During the late nineteenth and early twentieth centuries, millions of immigrants migrated to the United States of America, hoping to live the American Dream. Before the American Civil War, most immigrants arrived in the United States from Great Britain, Germany, and Ireland. By the 1880s, the home countries of immigrants began to change. Many of the new immigrants to arrive in the United States came from Eastern European countries, like Poland, Hungary, Lithuania, Estonia, and Czechoslovakia.
In 1860, 328,249 immigrants lived in Ohio. These people accounted for fourteen percent of the state's population. By 1900, the number of immigrants in Ohio rose to 458,734, but the percentage of the population that was foreign-born declined to eleven percent. Most of these immigrants in 1900 came from Germany, Great Britain, and Ireland, yet a growing number of Eastern Europeans were also migrating to the state.
In 1920, fewer than one thousand Estonian immigrants resided in Ohio. Most of these Estonians settled along Lake Erie, especially in Cleveland, where they found low-paying jobs in factories or worked as day laborers.

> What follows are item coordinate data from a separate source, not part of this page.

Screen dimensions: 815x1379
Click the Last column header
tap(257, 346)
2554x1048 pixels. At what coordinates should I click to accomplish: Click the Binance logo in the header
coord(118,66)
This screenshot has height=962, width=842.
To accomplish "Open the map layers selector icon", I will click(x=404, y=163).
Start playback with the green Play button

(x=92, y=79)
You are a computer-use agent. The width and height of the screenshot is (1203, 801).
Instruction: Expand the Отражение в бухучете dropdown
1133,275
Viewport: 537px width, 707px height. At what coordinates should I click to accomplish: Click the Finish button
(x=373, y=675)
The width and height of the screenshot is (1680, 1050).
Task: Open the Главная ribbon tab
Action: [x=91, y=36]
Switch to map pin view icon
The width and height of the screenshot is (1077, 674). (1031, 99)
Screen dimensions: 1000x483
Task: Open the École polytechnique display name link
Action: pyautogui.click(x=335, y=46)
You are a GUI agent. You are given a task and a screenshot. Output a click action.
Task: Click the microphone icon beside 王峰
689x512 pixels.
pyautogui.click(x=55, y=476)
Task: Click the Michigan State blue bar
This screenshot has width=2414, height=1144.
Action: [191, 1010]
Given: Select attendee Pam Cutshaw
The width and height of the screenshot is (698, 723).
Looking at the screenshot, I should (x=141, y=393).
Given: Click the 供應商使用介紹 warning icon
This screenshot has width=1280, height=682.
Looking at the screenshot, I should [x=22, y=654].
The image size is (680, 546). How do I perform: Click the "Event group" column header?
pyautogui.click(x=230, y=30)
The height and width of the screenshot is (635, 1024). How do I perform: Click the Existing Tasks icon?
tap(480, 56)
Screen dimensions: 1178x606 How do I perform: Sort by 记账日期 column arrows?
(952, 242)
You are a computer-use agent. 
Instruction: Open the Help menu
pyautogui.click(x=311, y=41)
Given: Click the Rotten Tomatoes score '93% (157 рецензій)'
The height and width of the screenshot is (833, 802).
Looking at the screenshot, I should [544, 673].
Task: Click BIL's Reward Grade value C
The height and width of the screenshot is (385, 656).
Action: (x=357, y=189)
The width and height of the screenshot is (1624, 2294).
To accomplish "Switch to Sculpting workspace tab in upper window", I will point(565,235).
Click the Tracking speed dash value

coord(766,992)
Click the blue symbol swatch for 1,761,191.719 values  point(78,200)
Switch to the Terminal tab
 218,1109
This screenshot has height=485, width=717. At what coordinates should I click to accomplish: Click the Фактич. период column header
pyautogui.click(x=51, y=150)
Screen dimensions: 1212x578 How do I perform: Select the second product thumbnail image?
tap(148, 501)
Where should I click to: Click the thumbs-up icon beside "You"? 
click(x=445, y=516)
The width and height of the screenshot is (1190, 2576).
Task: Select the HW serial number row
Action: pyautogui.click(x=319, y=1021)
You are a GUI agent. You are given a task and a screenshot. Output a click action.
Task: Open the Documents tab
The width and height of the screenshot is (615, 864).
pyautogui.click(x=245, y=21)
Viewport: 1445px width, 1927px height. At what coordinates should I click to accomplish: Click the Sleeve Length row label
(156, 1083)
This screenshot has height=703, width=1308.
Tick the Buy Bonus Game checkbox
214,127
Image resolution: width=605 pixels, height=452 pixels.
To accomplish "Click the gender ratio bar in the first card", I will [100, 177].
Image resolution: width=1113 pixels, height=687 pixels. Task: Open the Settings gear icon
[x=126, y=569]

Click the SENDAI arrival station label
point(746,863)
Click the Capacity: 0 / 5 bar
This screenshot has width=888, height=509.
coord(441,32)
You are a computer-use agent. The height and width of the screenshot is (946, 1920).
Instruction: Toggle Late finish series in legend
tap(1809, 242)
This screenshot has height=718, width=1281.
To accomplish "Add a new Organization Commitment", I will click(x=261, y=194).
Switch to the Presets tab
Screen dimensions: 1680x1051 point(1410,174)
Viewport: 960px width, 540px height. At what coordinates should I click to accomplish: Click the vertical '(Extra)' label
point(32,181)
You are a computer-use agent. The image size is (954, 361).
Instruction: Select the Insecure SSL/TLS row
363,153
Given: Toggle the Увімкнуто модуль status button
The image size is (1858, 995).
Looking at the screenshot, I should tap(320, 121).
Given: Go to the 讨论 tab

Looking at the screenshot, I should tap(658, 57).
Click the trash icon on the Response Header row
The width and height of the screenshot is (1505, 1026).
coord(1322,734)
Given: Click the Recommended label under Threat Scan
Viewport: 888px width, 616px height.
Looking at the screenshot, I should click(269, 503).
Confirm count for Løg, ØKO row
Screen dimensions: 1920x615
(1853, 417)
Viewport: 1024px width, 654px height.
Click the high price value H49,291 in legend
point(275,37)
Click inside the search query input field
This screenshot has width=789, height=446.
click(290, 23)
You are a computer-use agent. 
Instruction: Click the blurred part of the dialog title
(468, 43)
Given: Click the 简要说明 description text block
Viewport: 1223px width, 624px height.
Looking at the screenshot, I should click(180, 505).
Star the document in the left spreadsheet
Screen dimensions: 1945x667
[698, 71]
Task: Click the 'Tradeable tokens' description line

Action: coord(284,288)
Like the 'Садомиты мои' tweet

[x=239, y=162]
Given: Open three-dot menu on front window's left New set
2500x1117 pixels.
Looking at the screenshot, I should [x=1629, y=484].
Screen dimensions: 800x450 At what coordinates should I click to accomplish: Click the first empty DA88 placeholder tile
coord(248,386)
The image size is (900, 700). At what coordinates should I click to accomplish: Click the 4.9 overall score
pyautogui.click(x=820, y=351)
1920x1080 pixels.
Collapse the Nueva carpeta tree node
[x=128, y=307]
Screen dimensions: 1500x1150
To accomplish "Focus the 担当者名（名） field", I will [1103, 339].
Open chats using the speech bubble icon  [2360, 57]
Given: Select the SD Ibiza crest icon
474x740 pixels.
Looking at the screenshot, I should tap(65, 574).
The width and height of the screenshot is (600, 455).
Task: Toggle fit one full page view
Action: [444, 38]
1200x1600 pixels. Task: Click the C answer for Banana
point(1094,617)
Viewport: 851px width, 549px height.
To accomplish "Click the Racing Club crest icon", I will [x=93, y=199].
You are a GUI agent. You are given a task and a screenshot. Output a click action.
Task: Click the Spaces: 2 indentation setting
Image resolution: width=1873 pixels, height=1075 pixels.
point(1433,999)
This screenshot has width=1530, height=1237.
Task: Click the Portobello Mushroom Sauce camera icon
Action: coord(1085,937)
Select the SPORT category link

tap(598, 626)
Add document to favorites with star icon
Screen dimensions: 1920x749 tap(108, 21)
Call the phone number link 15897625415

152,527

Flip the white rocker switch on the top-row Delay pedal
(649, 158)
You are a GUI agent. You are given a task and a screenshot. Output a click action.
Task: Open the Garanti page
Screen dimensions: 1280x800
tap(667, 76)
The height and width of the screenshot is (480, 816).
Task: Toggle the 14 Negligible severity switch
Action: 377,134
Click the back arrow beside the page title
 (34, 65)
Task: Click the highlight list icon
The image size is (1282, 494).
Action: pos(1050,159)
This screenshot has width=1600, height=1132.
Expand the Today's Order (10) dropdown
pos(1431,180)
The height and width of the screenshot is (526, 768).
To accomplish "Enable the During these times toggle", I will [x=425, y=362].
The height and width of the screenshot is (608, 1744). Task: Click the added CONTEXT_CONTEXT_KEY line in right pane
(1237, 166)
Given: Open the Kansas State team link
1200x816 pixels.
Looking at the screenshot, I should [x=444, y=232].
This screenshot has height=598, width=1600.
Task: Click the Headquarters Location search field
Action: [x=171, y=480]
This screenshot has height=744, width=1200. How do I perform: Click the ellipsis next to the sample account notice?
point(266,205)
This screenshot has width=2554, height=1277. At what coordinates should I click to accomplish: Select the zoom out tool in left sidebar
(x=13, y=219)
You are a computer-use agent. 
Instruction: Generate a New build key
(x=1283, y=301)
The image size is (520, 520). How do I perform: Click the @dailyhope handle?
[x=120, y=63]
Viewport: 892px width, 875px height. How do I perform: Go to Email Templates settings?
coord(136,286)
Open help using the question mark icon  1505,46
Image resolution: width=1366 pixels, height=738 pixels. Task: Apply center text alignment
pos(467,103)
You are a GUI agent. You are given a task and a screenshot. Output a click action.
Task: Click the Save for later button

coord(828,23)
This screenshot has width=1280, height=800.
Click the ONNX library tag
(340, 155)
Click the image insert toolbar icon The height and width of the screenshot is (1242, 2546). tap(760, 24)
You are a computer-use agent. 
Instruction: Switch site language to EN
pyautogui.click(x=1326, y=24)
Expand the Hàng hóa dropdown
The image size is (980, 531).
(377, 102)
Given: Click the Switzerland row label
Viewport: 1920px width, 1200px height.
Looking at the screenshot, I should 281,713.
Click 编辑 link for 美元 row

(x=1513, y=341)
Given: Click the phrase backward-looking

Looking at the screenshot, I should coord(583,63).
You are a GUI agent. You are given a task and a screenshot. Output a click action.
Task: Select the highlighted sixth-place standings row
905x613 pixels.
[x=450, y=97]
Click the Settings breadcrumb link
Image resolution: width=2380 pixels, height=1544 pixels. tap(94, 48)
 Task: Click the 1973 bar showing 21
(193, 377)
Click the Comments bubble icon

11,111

Immigrants who were more successful established businesses that supplied their fellow migrants with traditional Estonian products. By 1945, only thirty-five Estonian immigrants purportedly lived in Cleveland, but the actual number was probably significantly higher, as many Estonians appear to have been listed as Russians, as Russia controlled Estonia until 1918. The Estonian immigrants tended to settle in their own communities, preferring to live among people who shared similar cultural beliefs and spoke the same language as they did.
While many Estonian immigrants arrived in the United States prior to World War I, an additional large wave of Estonian migrants eventually reached this country. This second migration occurred in the years immediately following World War II. World War II destroyed numerous homes and businesses in Estonia, and many residents of this country sought a better life in the United States. Also, many Estonians fled following the Soviet Union's military occupation of their nation. Between 1945 and 1961, more than eleven thousand Estonians migrated to the United States. Approximately two hundred of these migrants settled in Cleveland.
Over the succeeding decades, Ohio’s traditional Estonian communities began to lose their cohesiveness and many Estonian communities began to disintegrate. Many Estonians moved into other communities, while non-Estonians began to infiltrate the traditionally Estonian neighborhoods. Ohio’s Estonian population maintains its ties to its traditional cultural beliefs. Estonian Ohioans continue to participate in various social and cultural groups that serve to promote Estonian beliefs and customs. The Cleveland Estonian Association and the Estonian Cultural Garden provide numerous events highlighting the history and heritage of Estonian culture.
- Van Tassel, David D., and John J. Grabowski, eds. The Encyclopedia of Cleveland History. Bloomington: Indiana University Press, 1996.